For interpolating the noise vector and generating images, use the following scripts
python z_interpolation.py --output_dir=Data/synthetic_dataset --data_set=flowers --checkpoints_dir=Data/training/TAC_GAN/checkpoints --n_images=500
This will generate the interpolated images in Data/synthetic_dataset/z_interpolation/
.
For interpolating the text embedding vectors and generating images, use the following scripts
python t_interpolation.py --output_dir=Data/synthetic_dataset --data_set=flowers --checkpoints_dir=Data/training/TAC_GAN/checkpoints --n_images=500
This will generate the interpolated images in Data/synthetic_dataset/t_interpolation/
.
NOTE: Both the above mentioned scripts have the same flags/arguments, which are the following,
FLAG | VALUE TYPE | DEFAULT VALUE | DESCRIPTION |
---|---|---|---|
z-dim | int | 100 | Number of dimensions of the Noise vector |
t_dim | int | 256 | Number of dimensions for the latent representation of the text embedding. |
batch_size | int | 64 | Mini-Batch Size |
image_size | int | 128 | Batch size to use during training. |
gf_dim | int | 64 | Number of conv filters in the first layer of the generator. |
df_dim | int | 64 | Number of conv filters in the first layer of the discriminator. |
caption_vector_length | int | 4800 | Length of the caption vector embedding (vector generated using skip-thought vectors model). |
n_classes | int | 102 | Number of classes |
data_dir | String | Data | Data directory |
learning_rate | float | 0.0002 | Learning rate |
beta1 | float | 0.5 | Momentum for Adam Update |
data_set | str | flowers | The dataset to use: "flowers" |
output_dir | String | Data/synthetic_dataset | The directory in which the t_interpolated images will be generated |
checkpoints_dir | String | /tmp | Path to the checkpoints directory which will be used to generate the images |
n_interp | int | 100 | The factor difference between each interpolation (Should ideally be a multiple of 10) |
n_images | int | 500 | Number of images to randomply sample for generating interpolation results |
If you find this code usefull, then please use the following BibTex to cite our work.
@article{dash2017tac,
title={TAC-GAN-Text Conditioned Auxiliary Classifier Generative Adversarial Network},
author={Dash, Ayushman and Gamboa, John Cristian Borges and Ahmed, Sheraz and Afzal, Muhammad Zeshan and Liwicki, Marcus},
journal={arXiv preprint arXiv:1703.06412},
year={2017}
}
If you use the Oxford-102 Flowers Dataset, then please cite their work using the following BibTex.

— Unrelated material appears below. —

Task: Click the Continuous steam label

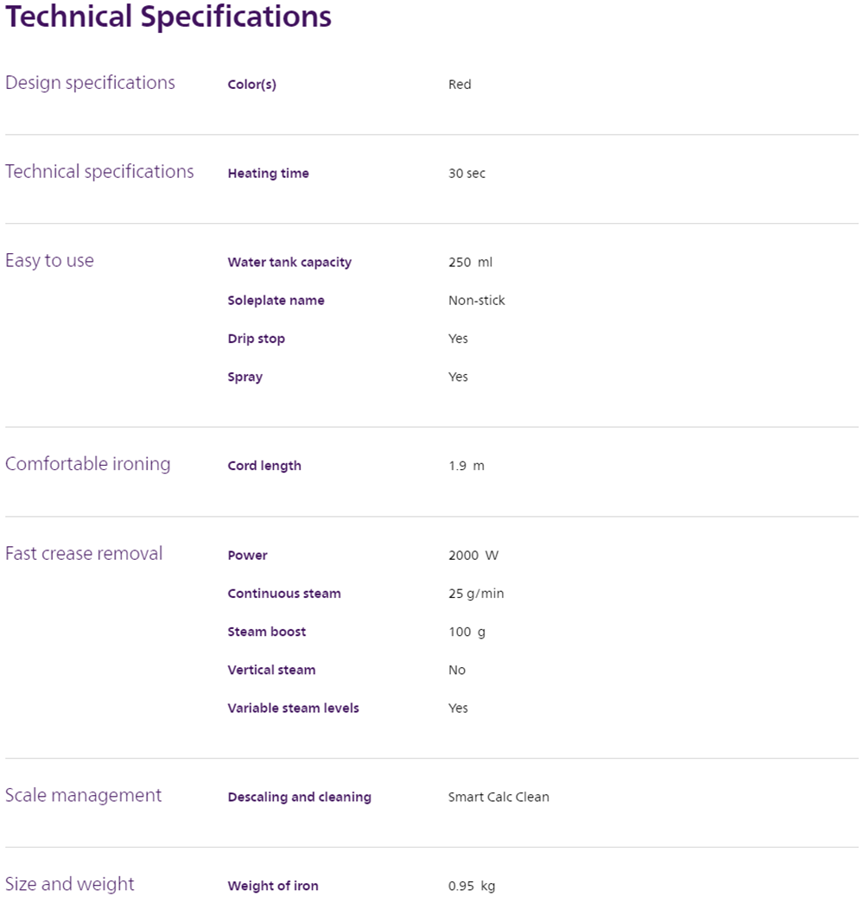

@InProceedings{Nilsback08,
author = "Nilsback, M-E. and Zisserman, A.",
title = "Automated Flower Classification over a Large Number of Classes",
booktitle = "Proceedings of the Indian Conference on Computer Vision, Graphics and Image Processing",
year = "2008",
month = "Dec"
}
If you use the Skip-Thought model in your work like us, then please cite their work using the following BibTex
@article{kiros2015skip,
title={Skip-Thought Vectors},
author={Kiros, Ryan and Zhu, Yukun and Salakhutdinov, Ruslan and Zemel, Richard S and Torralba, Antonio and Urtasun, Raquel and Fidler, Sanja},
journal={arXiv preprint arXiv:1506.06726},
year={2015}
}
We have referred to the text-to-image and DCGAN-tensorflow repositories for developing our code, and we are extremely thankful to them.